A founding member of the Dixie Chicks (now p.k.a the Chicks) who played on the country act’s first three albums, Laura Lynch has passed away at the age of 65.
As confirmed by the Texas Department of Public Safety, Lynch died following injuries sustained in a car accident on a highway outside of El Paso, Texas, and her former bandmates addressed their bandmates passing in a statement on social media.
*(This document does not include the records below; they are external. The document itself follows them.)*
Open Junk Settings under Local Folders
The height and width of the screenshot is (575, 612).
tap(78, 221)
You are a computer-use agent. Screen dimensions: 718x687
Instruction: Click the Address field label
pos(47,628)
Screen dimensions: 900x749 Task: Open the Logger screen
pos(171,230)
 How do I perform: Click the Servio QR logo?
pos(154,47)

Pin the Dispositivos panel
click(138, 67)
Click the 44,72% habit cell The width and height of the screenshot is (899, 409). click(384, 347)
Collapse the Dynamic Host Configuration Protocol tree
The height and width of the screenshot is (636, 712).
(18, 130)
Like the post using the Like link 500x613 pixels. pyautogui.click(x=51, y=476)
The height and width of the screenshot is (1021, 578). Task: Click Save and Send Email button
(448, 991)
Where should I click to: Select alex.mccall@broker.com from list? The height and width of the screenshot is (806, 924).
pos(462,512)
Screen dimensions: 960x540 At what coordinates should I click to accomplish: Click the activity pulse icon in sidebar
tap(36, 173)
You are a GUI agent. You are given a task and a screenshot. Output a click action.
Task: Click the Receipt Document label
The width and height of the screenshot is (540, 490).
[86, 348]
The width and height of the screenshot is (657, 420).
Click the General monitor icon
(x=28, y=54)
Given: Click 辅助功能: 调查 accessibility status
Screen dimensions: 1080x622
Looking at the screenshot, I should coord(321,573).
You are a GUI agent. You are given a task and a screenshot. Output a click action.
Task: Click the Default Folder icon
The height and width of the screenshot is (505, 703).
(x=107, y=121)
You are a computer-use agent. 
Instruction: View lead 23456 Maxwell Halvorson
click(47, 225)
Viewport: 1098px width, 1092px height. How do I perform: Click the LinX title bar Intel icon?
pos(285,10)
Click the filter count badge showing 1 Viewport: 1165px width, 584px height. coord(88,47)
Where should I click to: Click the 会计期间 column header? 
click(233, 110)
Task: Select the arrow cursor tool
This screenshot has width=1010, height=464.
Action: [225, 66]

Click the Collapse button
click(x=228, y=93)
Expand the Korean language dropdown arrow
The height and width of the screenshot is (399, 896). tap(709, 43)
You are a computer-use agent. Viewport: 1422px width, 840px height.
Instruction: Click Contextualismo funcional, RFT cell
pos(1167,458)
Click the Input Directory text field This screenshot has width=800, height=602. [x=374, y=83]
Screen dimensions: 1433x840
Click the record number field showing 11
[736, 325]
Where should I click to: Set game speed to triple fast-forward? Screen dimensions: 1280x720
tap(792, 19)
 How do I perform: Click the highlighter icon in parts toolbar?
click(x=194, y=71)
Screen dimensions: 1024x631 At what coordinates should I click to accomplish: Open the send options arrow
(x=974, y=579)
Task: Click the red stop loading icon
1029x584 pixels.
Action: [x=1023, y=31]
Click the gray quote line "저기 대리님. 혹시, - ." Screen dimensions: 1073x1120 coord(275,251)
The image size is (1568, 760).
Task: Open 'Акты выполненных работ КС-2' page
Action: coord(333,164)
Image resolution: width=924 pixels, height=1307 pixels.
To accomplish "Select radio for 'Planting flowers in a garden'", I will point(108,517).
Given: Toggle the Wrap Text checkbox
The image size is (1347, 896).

“We are shocked and saddened to learn of the passing of Laura Lynch, a founding member of The Chicks.” “We hold a special place in our hearts for the time we spent playing music, laughing and traveling together. Laura was a bright light…her infectious energy and humor gave a spark to the early days of our band. Laura had a gift for design, a love of all things Texas and was instrumental in the early success of the band. Her undeniable talents helped propel us beyond busking on street corners to stages all across Texas and the mid-West.” wrote Emily Strayer, Martie Maguire, and Natalie Maines.
Serving as upright bass player and co-lead vocalist, Laura, along with Robin Lynn Macy and sisters Martie and Emily Erwin (now Maguire and Strayer), co-founded the Dixie Chicks in the late 1980s. .And prior to Macy leaving the band, the quartet released two albums together -1990’s Thank Heavens for Dale Evans and 1992’s Little Ol’ Cowgirl
As a trio, the former Dixie Chicks with Lynch recorded one more album, 1993’s Shouldn’t a Told You That, featuring steel guitarist Lloyd Maines (who introduced the Erwin sisters to his daughter Natalie, who ultimately replaced Lynch in the trio.) It was five years later that the then-Dixie Chicks would release their breakout 1998 album Wide Open Spaces.